Without aircraft deliveries from Boeing, airlines like Southwest, Wizz Air and Ryanair are spending money they “didn't want to spend on overhauling planes they wanted to retire,” Boyd said.
“Buckle up. It’s going to be a very bumpy year,” he said.
“Boeing will lose a lot of territory to our friends at Airbus. There’s no question about that,” he said, adding that the company may become more of a “secondary player” to Airbus in the future.
According to Reuters, Pete Buttigieg, the US transportation secretary, said on Monday that Boeing still had “a lot more” work to do.
“Culture change at Boeing is something that is still a work in progress,” he said. “The only way to fully assess this is to see that they can continually improve results.”

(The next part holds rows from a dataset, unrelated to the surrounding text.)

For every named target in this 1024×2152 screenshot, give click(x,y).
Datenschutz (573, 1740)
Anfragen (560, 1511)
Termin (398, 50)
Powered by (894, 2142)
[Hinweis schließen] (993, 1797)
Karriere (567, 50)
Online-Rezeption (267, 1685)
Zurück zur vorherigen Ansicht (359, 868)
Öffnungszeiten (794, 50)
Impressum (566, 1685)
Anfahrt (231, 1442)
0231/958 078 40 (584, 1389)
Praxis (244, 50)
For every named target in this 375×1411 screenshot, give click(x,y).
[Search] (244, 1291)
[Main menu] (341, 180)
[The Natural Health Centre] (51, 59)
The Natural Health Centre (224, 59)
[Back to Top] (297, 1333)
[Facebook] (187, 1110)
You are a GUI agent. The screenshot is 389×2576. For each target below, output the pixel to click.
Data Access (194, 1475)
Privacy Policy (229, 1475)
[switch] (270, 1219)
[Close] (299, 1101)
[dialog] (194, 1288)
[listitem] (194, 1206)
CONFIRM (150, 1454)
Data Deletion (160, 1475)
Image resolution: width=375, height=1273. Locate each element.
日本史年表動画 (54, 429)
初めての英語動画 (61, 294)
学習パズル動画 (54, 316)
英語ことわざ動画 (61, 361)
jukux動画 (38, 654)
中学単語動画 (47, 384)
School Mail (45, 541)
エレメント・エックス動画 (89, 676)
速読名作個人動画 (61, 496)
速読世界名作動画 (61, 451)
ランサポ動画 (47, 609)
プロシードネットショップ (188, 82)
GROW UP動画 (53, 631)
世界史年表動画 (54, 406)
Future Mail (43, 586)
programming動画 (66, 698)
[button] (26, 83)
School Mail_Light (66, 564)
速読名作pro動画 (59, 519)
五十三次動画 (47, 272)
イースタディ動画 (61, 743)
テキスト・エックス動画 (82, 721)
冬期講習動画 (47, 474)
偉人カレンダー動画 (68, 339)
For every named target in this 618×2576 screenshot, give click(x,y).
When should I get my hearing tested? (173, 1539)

John Grant, chief analyst at aviation intelligence firm OAG, said noticeable improvements at Boeing are not expected until late 2025 at the earliest.
“With regulators buzzing around the company and new processes being put in place, it may be too early to say things are improving,” he said. “The good news is that operationally it hasn’t gotten any worse.”
However, “finances and labor relations are a different issue,” he said.
Boeing has not made an annual profit since 2018. The company suffered another production setback after its machinists began a seven-week strike that ended in November and gave workers a 38% wage increase.
A Boeing spokesperson told CNBC the company is focused on stabilizing its business and executing its “safety and quality plan.” The spokesman highlighted a dozen actions Boeing has taken in 2024, from leadership changes on its board and the acquisition of Spirit AeroSystems to expanding its South Carolina facility to increase production of its 787 planes.
Beyond Boeing
The problems in the airline industry go far beyond Boeing, said Brendan Sobie, an independent analyst at Sobie Aviation.
From parts shortages to engine maintenance, he said, “It’s about the entire ecosystem of companies in the industry.”
“It has been a very difficult time and there are no real signs that this will be over any time soon,” he said. “These are problems that will take years – not a single year – to resolve.”
Sobie said airlines were particularly frustrated by reliability and maintenance problems at engine makers Pratt & Whitney and Rolls-Royce.
As for Pratt & Whitney's problems, he offered a hint of positivity for the industry: “It's probably past its worst.”
What this means for travelers
Engine problems are forcing many airlines, including Hawaiian Airlines and Spirit Airlines, to ground portions of their fleets, Boyd said.
“The engines aren’t there,” he said. “Wizz Air has just stopped 40 aircraft from flying in the EU this year.”
That will make it harder to find flight deals in 2025, he said. “If you're looking for really cheaper fares, I don't think even Ryanair's Mr O'Leary can promise that,” he said, referring to Ryanair CEO Michael O'Leary.
Scott Keyes, founder of air travel website Going, said airfares are likely to rise in 2025. In a Dec. 30 post, Keyes explained how the cost of flying to, from and within the United States has changed since the Covid-19 pandemic.
- 2020: -17%
- 2021: -4%
- 2022: +36%
- 2023: -12%
- 2024: +5%
However, Sobie said capacity issues caused by flight suspensions could be offset by an increase in flights, particularly in Asia Pacific, where the industry is still recovering from the Covid pandemic.
He said Airfares are normalizing to levels above pre-Covid fares but below 2022 peaks – but this is not the case with costs and supply chain issues. This year may bring some improvements, he said, but “overall, these challenges remain.”